Les communications boursières, ou du moins certaines d'entre elles, et les taux directeurs de la Banque centrale feraient-ils grimper l'indice de bonheur brut ? Autant de concepts qui se télescopent à première vue mais qui restent au centre des préoccupations du Tunisien moyen. La quête du bonheur, qui se fait de plus en plus insaisissable, se lamentent certains, passerait-elle désormais par la veille sur les informations boursières et bancaires ? C'est qu'on ne badine plus avec le bonheur et les aspirations populaires surtout depuis que des scientifiques lui ont offert une caution scientifique. C'est un universitaire britannique, Adrian White, en l'occurrence, qui a ainsi dressé une carte mondiale du bonheur. Les pays ont été classés en fonction du degré de béatitude atteint par leur population. Dans ce classement, la Tunisie occupe le 79ème rang, derrière les Emirats Arabes Unis (22ème), Oman 30ème, l'Arabie Saoudite 31ème
Les Français, connus pour être plutôt rouspéteurs, viennent en 62ème position. L'argent contribuerait-il tant que ça au bonheur des peuples ? Le parfait contre-exemple vient du Bhoutan, petit Etat himalayen, qui, avec une enviée 8ème place relativise l'impact des finances sur le bonheur des peuples.
Et d'ailleurs un autre classement (encore un) détrompera cette hiérarchie par trop matérialiste. Globeco, une revue en ligne publiée par Pierre le Roy, un énarque atypique qui se présente comme le créateur de l'indice du bonheur mondial, met la Tunisie en 38ème position mondiale. Nous voici bons premiers, aux niveaux arabe et africain. Bien avant les Chinois 45ème, Saoudiens 46ème, et même les Russes 47ème.
Le bonheur du Tunisien moyen est pourtant clairement identifié par les experts, comme par les amateurs de potins du café du commerce : une voiture populaire et une maison, pour abriter la petite famille. Quitte à payer pendant 25 ans les agios bancaires. Le bonheur est à ce prix, et il aurait tendance à se faire plus accessible, si l'on en croit l'une des communications boursières les plus attendues par les journalistes économiques comme par le public. Celle du groupe Artes, bien sûr. Et pour cause ! M. Mzabi a parlé de la Logan, cette automobile encore plus populaire que n'importe laquelle de nos petites cylindrées. Pour des questions de prix, évidemment, et de prêts aussi, bien sûr. Alors si les Chinoises venaient aussi à rouler sur nos routes, aux prix de Pékin, cela va de soi, on contribuerait largement au bonheur national brut, de décoffrage.

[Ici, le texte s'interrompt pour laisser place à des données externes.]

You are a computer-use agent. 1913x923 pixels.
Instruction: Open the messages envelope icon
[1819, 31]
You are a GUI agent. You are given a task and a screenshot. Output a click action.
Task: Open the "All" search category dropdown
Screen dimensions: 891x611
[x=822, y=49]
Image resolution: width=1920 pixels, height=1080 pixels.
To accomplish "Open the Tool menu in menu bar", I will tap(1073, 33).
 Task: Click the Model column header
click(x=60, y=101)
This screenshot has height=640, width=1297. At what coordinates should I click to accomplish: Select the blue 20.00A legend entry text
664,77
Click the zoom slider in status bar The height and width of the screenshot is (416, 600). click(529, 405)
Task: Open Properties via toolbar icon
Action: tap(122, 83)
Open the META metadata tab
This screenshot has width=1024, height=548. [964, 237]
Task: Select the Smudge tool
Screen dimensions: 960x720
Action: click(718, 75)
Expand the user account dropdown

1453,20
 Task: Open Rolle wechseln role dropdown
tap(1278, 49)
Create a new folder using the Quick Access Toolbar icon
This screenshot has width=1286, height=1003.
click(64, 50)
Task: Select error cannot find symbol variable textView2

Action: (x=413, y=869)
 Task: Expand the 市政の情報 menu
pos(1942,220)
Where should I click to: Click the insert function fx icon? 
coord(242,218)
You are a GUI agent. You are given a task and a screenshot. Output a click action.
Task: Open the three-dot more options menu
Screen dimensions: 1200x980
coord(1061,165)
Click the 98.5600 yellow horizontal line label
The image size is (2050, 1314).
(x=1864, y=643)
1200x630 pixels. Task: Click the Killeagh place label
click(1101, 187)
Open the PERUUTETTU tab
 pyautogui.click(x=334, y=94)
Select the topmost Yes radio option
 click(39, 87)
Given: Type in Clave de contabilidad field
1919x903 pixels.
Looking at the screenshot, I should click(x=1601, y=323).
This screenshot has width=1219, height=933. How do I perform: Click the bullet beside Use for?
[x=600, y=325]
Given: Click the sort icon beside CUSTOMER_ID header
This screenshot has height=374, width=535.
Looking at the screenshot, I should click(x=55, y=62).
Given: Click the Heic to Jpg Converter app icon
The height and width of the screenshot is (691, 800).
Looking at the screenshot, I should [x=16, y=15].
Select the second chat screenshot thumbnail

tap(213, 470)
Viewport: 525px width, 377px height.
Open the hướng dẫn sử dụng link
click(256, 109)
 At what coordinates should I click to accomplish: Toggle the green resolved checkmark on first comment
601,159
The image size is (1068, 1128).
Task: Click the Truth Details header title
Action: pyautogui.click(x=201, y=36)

Et voilà que la Banque Centrale s'est mise de la partie, en déclarant vouloir baisser les taux d'intérêt des prêts à long terme. Même si la vénérable institution n'a pas communiqué sur l'étendue réelle de la mesure, en précisant les chiffres de la baisse éventuelle. Les taux suivront la pente douce, qui va dans le sens de l'épargne de nos concitoyens, qui rêvent d'habitat. Et l'actualité a de ces ironies, parfois, en donnant de quoi épicer la cuisine de la communication financière généralement plutôt fade. Les épices nous viennent d'Inde, et autres pays d'Extrême-Orient, d'où nous viendra pareillement le salut de nos portefeuilles, avec des véhicules réellement populaires. Les Bhoutanais, qui sont allés votés hier, en savent quelque chose. Leur pays a en effet déclaré l'indice de bonheur brut plus important que la maigreur du PNB. Ils se sont donc mis à chiffrer et quantifier le bonheur, pour afficher des données pourtant pas macroéconomiques, cependant plus «présentables» aux yeux (sévères) des économistes étrangers.
Les Tunisiens, eux, agissent de manière encore plus subtile. Si nous ne sortons pas de la rigueur des communications boursières et bancaires, nous savons l'adoucir, pour nous dorer la pilule. Pour que l'on continue à soupeser nos chances d'accès à la voiture, assortie de la maison populaire. C'est ce que l'on appelle une Banque Centrale de rêve ! Des mesures qui nous feront, à coup sûr, grimper dans le classement mondial du bonheur. O.C.